> Tujuan A:
Jawab pertanyaan berikut berdasarkan kutipan halaman tentang Bulan K3 di Pertamina:
(i) Pada rentang tanggal berapa Bulan K3 nasional diperingati setiap tahun?
(ii) Tema apa yang diangkat Pertamina untuk Bulan K3 Nasional 2018?
(iii) Apa tema global Bulan K3 Nasional 2018 yang diusung pemerintah?
> Tujuan B:
Ulangi persis bagian kutipan halaman tentang Bulan K3 di Pertamina yang dimulai dengan "JAKARTA, ISafetyMagz.com –" dan terus sampai "baik ke depannya.".

> Kutipan Halaman:
= = =

Aspek HSSE harus menjadi bagian tak terpisahkan dari aktivitas keseharian seluruh insan Pertamina dalam upaya mewujudkan Pertamina sebagai perusahaan energi kelas dunia. Bagi Pertamina, HSSE harus lebih dari sekadar budaya (beyond culture). Lelin Eprianto – SVP CORPORATE HSSE PT PERTAMINA (PERSERO)
JAKARTA, ISafetyMagz.com – BULAN Keselamatan dan Kesehatan Kerja (K3) nasional yang setiap tahun diperingati selama satu bulan (12 Januari – 12 Februari) mendapat respons amat positf dari PT Pertamina (Persero). BUMN terbesar di Indonesia ini menjadikan peringatan Bulan K3 Nasional 2018 sebagai momentum untuk terus berbenah agar aspek Health, Safety, Security, and Environment (HSSE) menjadi lebih baik dan lebih baik ke depannya.
Senior Vice President (SVP) Corporate PT Pertamina (Persero) Lelin Eprianto menjelaskan, dalam memperingat Bulan K3 Nasional tahun 2018 Pertamina mengangkat tema “Jadikan HSSE sebagai Beyond Culture.” Tema itu merupakan pengerucutan dari tema global Bulan
K3 Nasional tahun 2018 yang diusung pemerintah yaitu “Melalui Budaya Keselamatan dan Kesehatan Kerja Mendorong Terbentuknya Bangsa yang Berkarakter.”

= = =

Data sumber:
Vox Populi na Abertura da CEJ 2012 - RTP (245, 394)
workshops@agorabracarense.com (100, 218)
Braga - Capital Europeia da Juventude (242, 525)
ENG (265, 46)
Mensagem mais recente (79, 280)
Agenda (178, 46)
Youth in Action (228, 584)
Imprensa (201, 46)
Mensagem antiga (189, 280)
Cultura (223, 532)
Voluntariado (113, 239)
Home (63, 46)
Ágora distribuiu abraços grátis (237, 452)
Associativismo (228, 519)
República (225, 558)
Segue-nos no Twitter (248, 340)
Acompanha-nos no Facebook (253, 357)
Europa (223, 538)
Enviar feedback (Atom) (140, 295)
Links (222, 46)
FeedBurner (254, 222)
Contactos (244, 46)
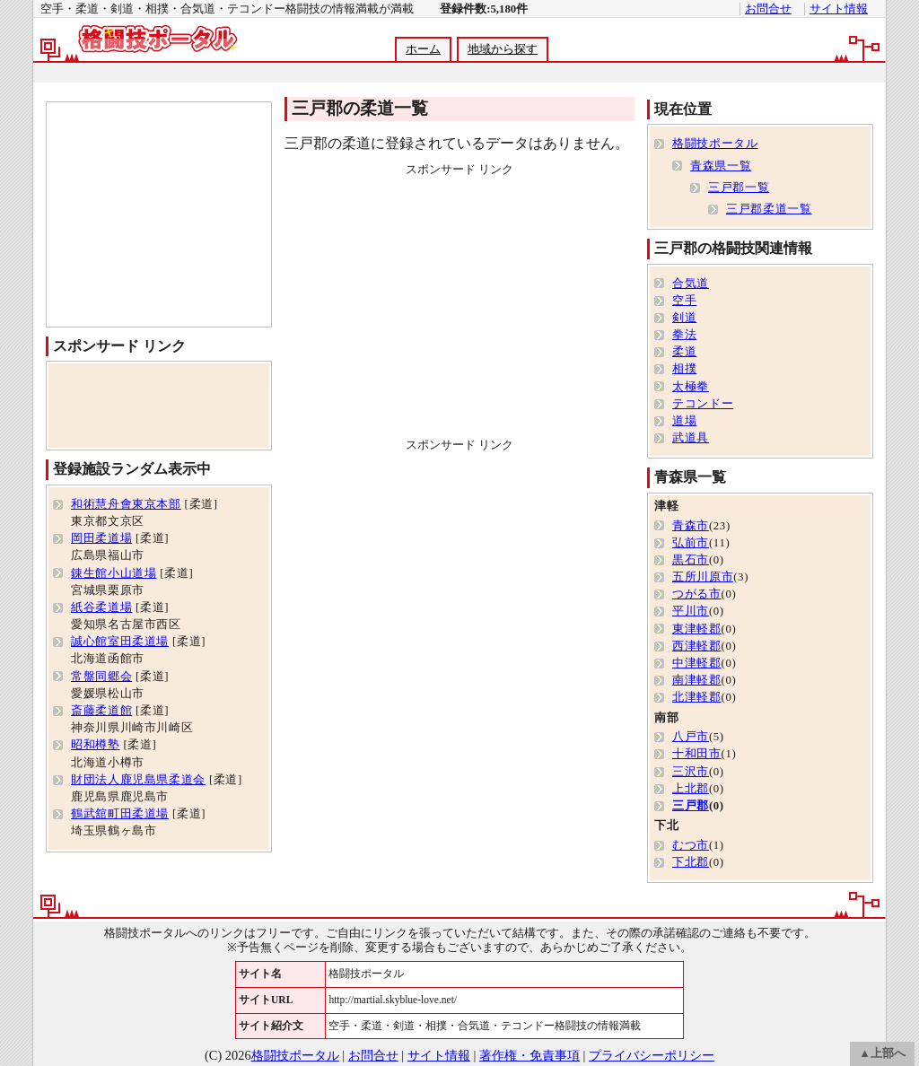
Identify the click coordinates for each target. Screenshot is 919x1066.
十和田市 (697, 753)
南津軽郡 (697, 680)
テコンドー (702, 404)
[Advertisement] (459, 73)
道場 (684, 421)
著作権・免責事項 (529, 1055)
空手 (684, 300)
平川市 (690, 611)
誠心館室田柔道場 (120, 641)
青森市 (690, 526)
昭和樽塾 (95, 744)
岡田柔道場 (101, 538)
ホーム (423, 49)
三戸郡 (690, 806)
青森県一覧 (720, 166)
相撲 (684, 369)
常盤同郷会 (101, 676)
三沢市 (690, 771)
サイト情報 (839, 9)
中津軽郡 (697, 663)
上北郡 (690, 788)
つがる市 (697, 594)
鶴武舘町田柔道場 (120, 814)
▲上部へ (882, 1053)
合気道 (690, 283)
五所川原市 (702, 577)
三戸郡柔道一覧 (768, 209)
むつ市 (690, 845)
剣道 (684, 317)
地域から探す (503, 49)
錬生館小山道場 (113, 573)
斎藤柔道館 (101, 710)
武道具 (690, 438)
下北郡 (690, 862)
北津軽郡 (697, 697)
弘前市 (690, 543)
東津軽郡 (697, 629)
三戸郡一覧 (738, 187)
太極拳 (690, 386)
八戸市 (690, 736)
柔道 (684, 351)
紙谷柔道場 (101, 607)
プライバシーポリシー (651, 1055)
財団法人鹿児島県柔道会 (138, 779)
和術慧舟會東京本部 (126, 504)
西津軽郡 (697, 646)
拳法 (684, 334)
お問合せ (768, 9)
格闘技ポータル (714, 143)
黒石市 (690, 560)
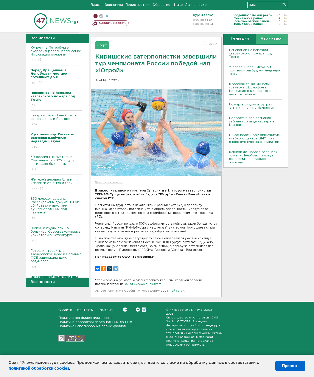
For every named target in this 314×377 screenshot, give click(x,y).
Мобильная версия (95, 16)
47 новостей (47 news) (186, 310)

= = =

> Hasil yang Benar A:
(i) 12 Januari – 12 Februari
(ii) "Jadikan HSSE sebagai Beyond Culture."
(iii) "Melalui Budaya Keselamatan dan Kesehatan Kerja Mendorong Terbentuknya Bangsa yang Berkarakter."

> Hasil yang Benar B:
JAKARTA, ISafetyMagz.com – BULAN Keselamatan dan Kesehatan Kerja (K3) nasional yang setiap tahun diperingati selama satu bulan (12 Januari – 12 Februari) mendapat respons amat positf dari PT Pertamina (Persero). BUMN terbesar di Indonesia ini menjadikan peringatan Bulan K3 Nasional 2018 sebagai momentum untuk terus berbenah agar aspek Health, Safety, Security, and Environment (HSSE) menjadi lebih baik dan lebih baik ke depannya.